Walking in the countryside or in cities.
Attending an allotment.
Driving to countryside and walking (where far more time is spent walking than driving).
Stopping to rest or to eat lunch while on a long walk.
Buying tools and supplies to repair a fence panel damaged in recent bad weather.
Taking an animal for treatment.
Moving to a friend’s address for several days to allow a ‘cooling-off’ following arguments at home.
An explanatory note says:

The Regulations allow people to move house. This means that individuals can move between households. But this should be a genuine move (ie. measured in days, not hours).
Examples of excuses that are not reasonable include:
Buying paint and brushes, simply to redecorate a kitchen.
Driving for a prolonged period with only brief exercise.
A short walk to a park bench, when the person remains seated for a much longer period.
A person who can work from home choosing to work in a local park.
A person knocking on doors offering to do cash in-hand work.
Visiting a vet’s surgery in person to renew a prescription (where this could be done over the phone).
Visiting a friend in their address or meeting in public to socialise

Sparklingbrook Thu 16-Apr-20 18:53:26

A person who can work from home choosing to work in a local park

Have people really been doing this. <boggles>

pigsDOfly Thu 16-Apr-20 19:01:13

Is that Daily Mail guide real.

I have so many questions:

I'm going to the supermarket tomorrow to buy 'several days' worth of food' but I don't want to include alcohol in my shop, what do I do?

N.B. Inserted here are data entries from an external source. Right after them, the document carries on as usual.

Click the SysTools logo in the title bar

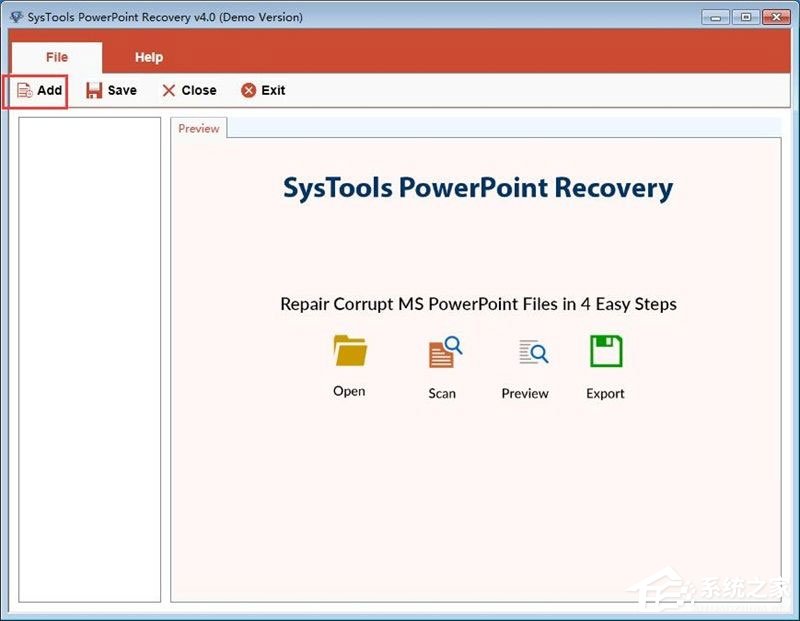point(16,16)
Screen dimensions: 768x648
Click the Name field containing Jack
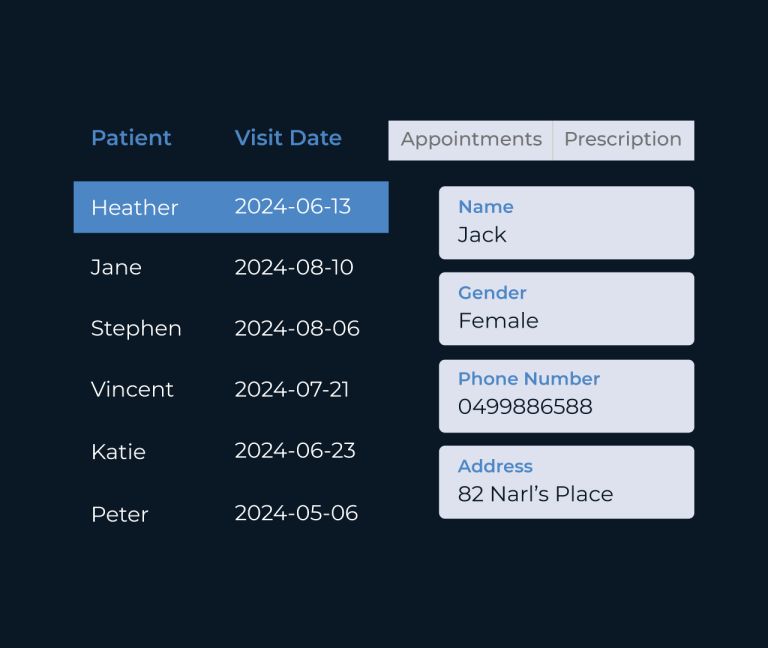click(x=566, y=223)
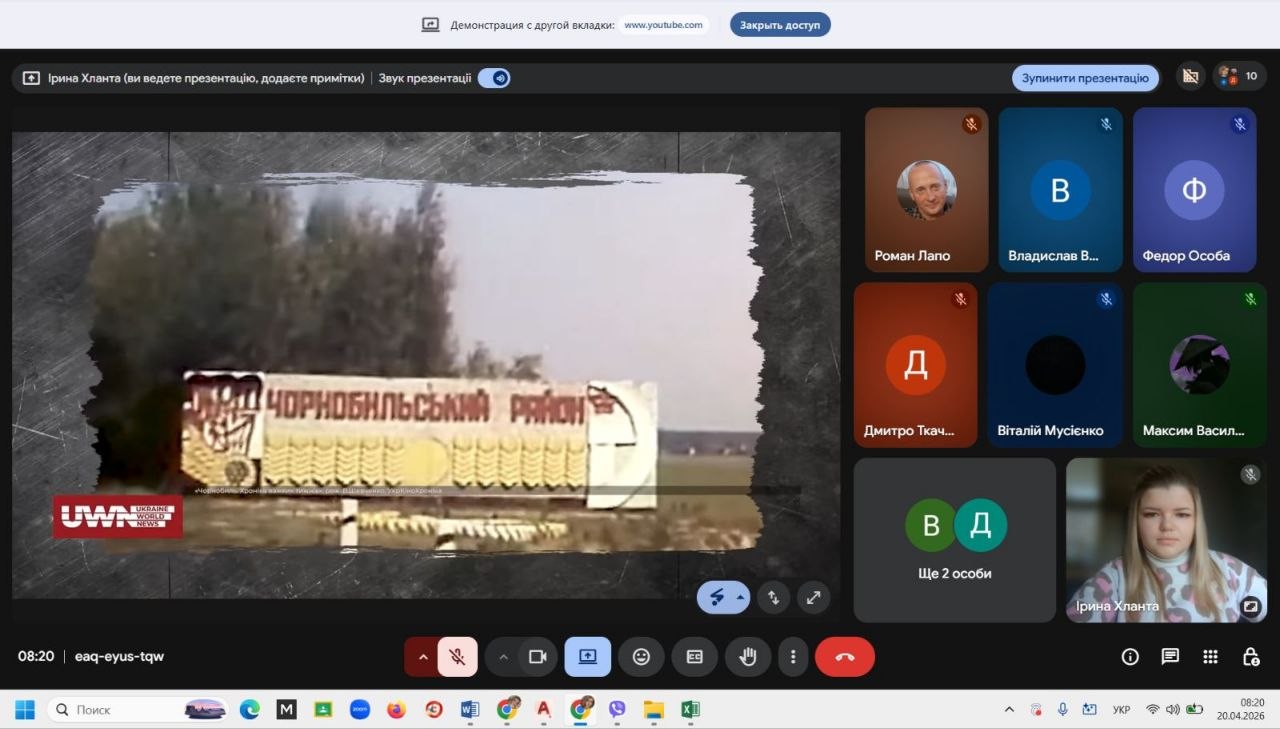Click the Закрыть доступ button
The image size is (1280, 729).
pyautogui.click(x=779, y=25)
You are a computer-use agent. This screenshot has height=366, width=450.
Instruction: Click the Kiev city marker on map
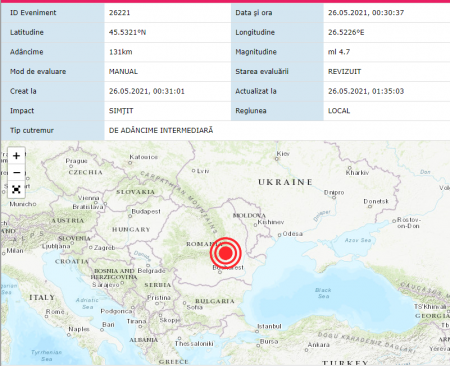[x=277, y=159]
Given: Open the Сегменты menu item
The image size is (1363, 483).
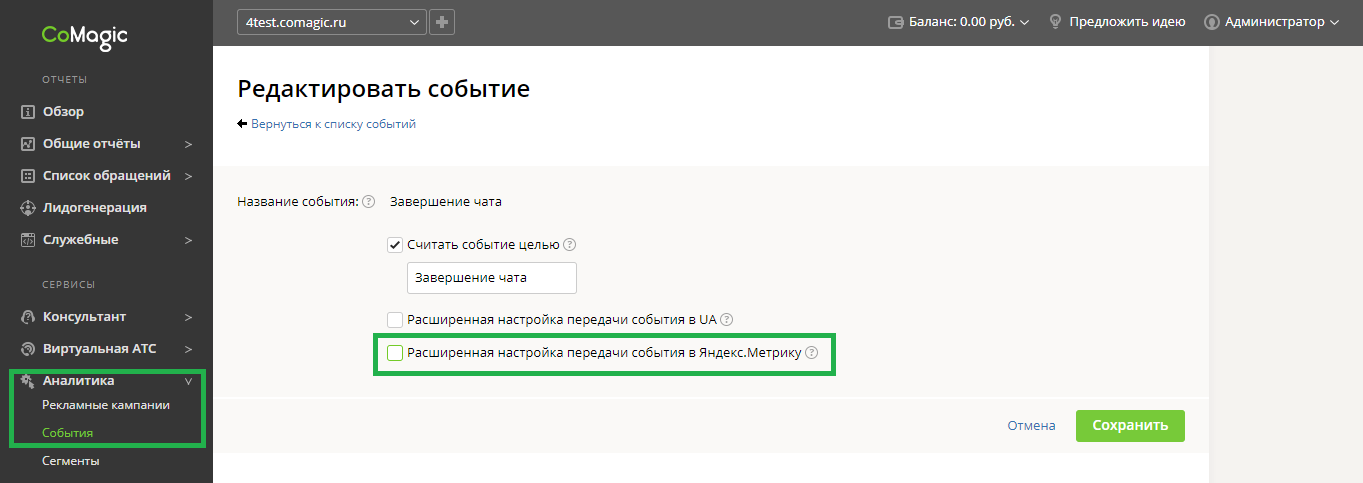Looking at the screenshot, I should pos(71,461).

Is it okay if I buy brushes and paint to decorate as long as it's not for the kitchen?

And can someone please explain to the person that wrote the guide that 'sat' is used incorrectly in the context of the 3rd items on the list of don'ts.

Thighdentitycrisis Thu 16-Apr-20 19:11:26

Where is the thread that linked to the guideline gone?

GabsAlot Thu 16-Apr-20 19:16:27

I wish theyd just be clearer-no i wouldnt say you can go to a mountain but can walk in the countryside

alot of car parks parking bays have been shut off so driving somewhere prob isnt a good idea

LolaSmiles Thu 16-Apr-20 19:16:38

This one?

FlibbertyGiblets Thu 16-Apr-20 19:18:04

You can but the volunteer rescue services ask that you don't, please.

squishedgrapes Thu 16-Apr-20 19:20:26

So it's ok to do yoga in the park?
And to stop for lunch during a walk, so a picnic?
That doesn't seem right
My ds is autistic, with learning disabilities and hypotonia, tires easily He would need to sit down for quite a while or be in pain. He can only manage a walk of 10 minutes at a very slow pace before needing to rest, which means all of us need to sit down with him, me next to him as his Carer. Yesterday someone shouted at us in the park when we were sitting down.

fruitpastille Thu 16-Apr-20 19:21:58

I'm not about to start climbing mountains but it's nice to know I can drive a couple of miles from my house to walk the dog/ children somewhere with a bit more variety. And even take a drink and a biscuit with us.

Wewearpinkonwednesdays Thu 16-Apr-20 19:22:43

I don't know how to link but someone put this on another thread today. Very informative, especially if you are in England.

FlibbertyGiblets Thu 16-Apr-20 19:23:37

People are horrible, squishy, I'm so sorry. You carry on with your walks and stops. The arseholes can have an apoplexy for all I care, fuck 'em.